▶ [WHAT YOU SHOULD DO]
Go through the entries and copy every line that has the string "result" in it.

+++ TASK DATA +++

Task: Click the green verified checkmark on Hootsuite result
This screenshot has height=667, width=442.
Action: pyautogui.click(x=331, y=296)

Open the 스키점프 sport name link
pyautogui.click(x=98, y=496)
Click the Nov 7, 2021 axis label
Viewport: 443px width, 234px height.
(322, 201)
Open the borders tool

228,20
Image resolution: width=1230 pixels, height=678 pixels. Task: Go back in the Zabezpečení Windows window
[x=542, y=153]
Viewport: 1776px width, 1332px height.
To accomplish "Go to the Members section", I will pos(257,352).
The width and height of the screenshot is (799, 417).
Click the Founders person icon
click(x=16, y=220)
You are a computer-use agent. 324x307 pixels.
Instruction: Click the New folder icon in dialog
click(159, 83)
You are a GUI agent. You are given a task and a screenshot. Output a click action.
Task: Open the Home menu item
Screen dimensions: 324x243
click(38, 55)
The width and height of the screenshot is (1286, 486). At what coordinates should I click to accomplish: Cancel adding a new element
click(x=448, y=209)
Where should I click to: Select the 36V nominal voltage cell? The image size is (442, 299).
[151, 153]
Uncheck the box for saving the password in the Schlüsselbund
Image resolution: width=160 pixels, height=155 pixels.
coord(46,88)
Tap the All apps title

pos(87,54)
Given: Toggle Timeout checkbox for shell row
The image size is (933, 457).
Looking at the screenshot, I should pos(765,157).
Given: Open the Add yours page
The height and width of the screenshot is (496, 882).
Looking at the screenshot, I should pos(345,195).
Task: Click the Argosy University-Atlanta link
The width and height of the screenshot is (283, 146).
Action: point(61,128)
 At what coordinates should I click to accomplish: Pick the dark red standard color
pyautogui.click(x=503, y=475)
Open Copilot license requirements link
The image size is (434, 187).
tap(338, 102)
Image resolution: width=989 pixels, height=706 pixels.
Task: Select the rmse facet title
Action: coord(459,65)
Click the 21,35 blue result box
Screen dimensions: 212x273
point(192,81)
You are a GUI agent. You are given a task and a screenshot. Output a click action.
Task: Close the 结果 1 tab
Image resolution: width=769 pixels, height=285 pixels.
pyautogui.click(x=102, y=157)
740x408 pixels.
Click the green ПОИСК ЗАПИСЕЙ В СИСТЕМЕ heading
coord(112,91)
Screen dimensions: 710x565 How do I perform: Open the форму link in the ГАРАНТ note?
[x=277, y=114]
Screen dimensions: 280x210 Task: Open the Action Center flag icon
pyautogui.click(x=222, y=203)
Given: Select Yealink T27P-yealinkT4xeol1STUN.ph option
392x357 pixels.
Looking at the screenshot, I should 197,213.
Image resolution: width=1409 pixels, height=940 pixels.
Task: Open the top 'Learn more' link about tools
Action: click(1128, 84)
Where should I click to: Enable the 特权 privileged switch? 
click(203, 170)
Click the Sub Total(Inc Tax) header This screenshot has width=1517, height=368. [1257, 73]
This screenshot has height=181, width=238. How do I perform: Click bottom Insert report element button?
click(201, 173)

+++

▶ [RESPONSE TO THIS TASK]
Task: Click the green verified checkmark on Hootsuite result
Click the 21,35 blue result box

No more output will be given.